• **Prompt 1**
From the text on the cancer immunome, list every sentence that contains the words "says Dr. Villasboas."
• **Prompt 2**
Set down, word for word, the part of the text on the cancer immunome that opens with the words containing "Analyzing a peripheral" and closes with "to that answer.".

Applying spatial context to the cancer immunome
The immune system is naturally complex. In order to fully characterize the different immune populations, two or three markers won’t be enough, according to Dr. Villasboas. Instead, we need a series of markers that, when put together, are able to determine the role of the immune cell in the broader context of the immune microenvironment.
“Context, in immunology, is everything,” says Dr. Villasboas. The position of a cell in the tumor microenvironment can have important implications for its function and relationship with other cells. An immune cell that is in direct contact with a tumor might be providing growth factors to promote tumor growth instead of attacking it. By taking into account both the proteins expressed on the surface of the cell, but also the position of the cell in relation to the tumor and other immune cells, it is possible to study the full breadth and depth of the immune system’s complexity.
Analyzing a peripheral blood sample provides bulk data from all nucleated cells. It doesn’t tell you if a mutation or epigenetic regulation being detected is coming from the tumor compartment versus the normal immune system compartment, says Dr. Villasboas. It’s single-cell, spatial technologies that get us close to that answer.
Context, in immunology, is everything.
When you analyze tissue with single-plex IHC, you go into it with a bias, says Dr. Villasboas. You might stain for CD3 because you expect to see it expressed in T cells. While this may be valid, you also lose the opportunity to discover something unexpected. A highly multiplexed panel gives investigators the ability to find more cell populations, including novel cell populations with unexpected expression patterns.

• **Stored data**

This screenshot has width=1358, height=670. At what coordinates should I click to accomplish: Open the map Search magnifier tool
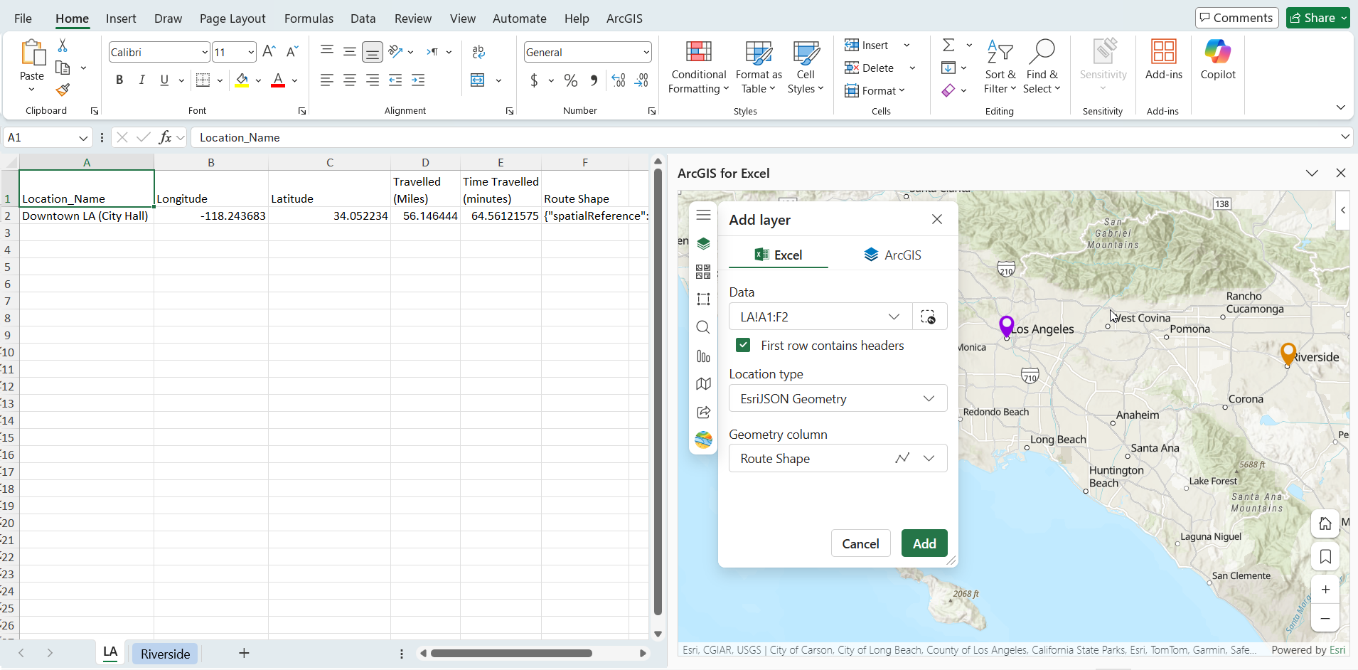(x=703, y=327)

• **Response 1**
“Context, in immunology, is everything,” says Dr. Villasboas.
It doesn’t tell you if a mutation or epigenetic regulation being detected is coming from the tumor compartment versus the normal immune system compartment, says Dr. Villasboas.
When you analyze tissue with single-plex IHC, you go into it with a bias, says Dr. Villasboas.

• **Response 2**
Analyzing a peripheral blood sample provides bulk data from all nucleated cells. It doesn’t tell you if a mutation or epigenetic regulation being detected is coming from the tumor compartment versus the normal immune system compartment, says Dr. Villasboas. It’s single-cell, spatial technologies that get us close to that answer.